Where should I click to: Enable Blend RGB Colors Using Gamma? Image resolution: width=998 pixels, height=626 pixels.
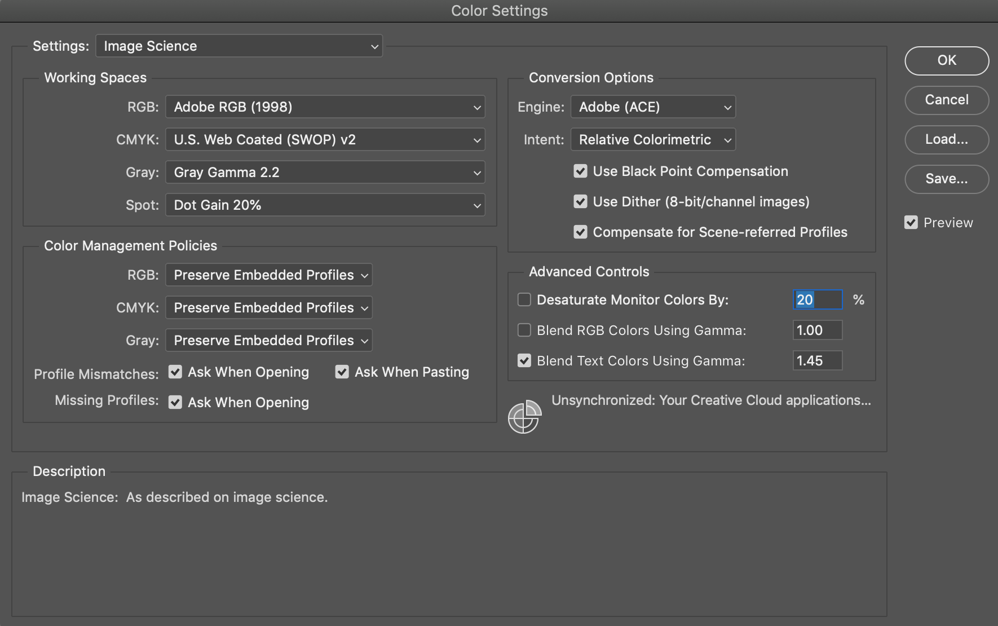(524, 330)
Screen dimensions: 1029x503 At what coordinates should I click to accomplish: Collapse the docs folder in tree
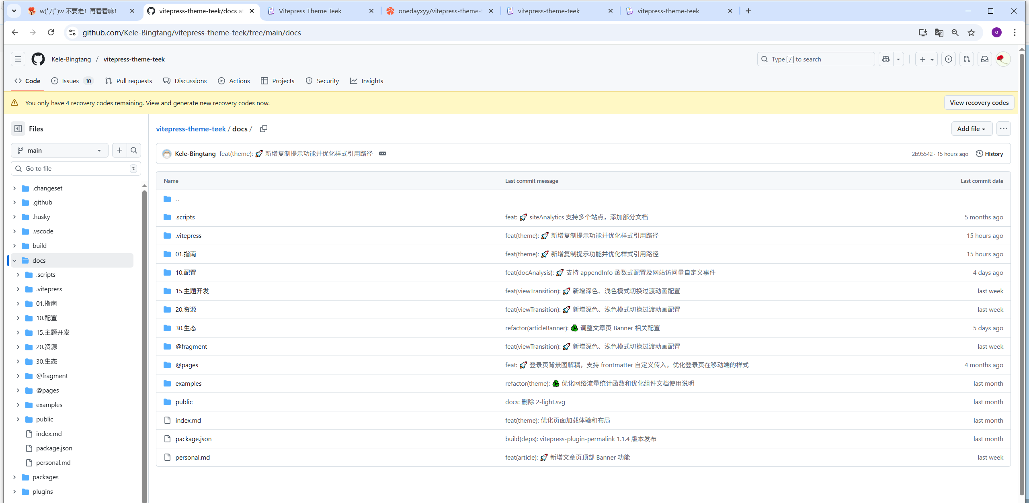click(x=14, y=260)
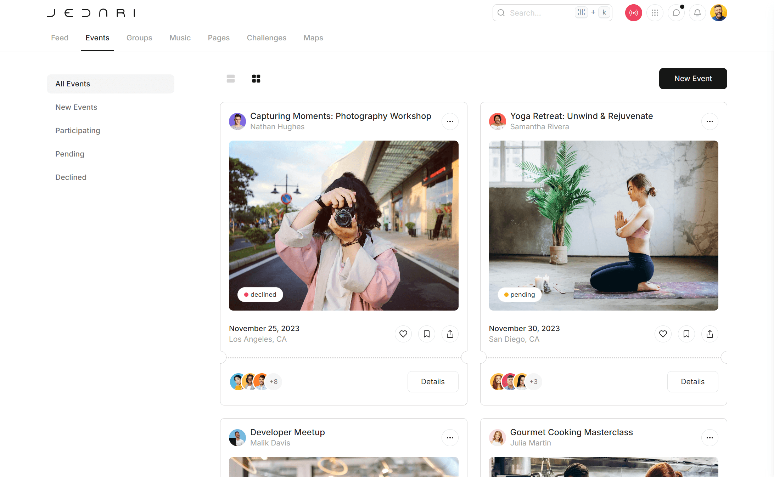Switch to grid view layout
This screenshot has height=477, width=774.
pyautogui.click(x=256, y=79)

********

**WHAT IS EXPECTED:** Reproduce all lines above exactly. Leave the images out.

**EXERCISE OUTPUT:**
Where should I click to: Enable Blend RGB Colors Using Gamma? Image resolution: width=998 pixels, height=626 pixels.
(524, 330)
Screen dimensions: 1029x503 At what coordinates should I click to accomplish: Collapse the docs folder in tree
click(x=14, y=260)
Switch to grid view layout
This screenshot has height=477, width=774.
pyautogui.click(x=256, y=79)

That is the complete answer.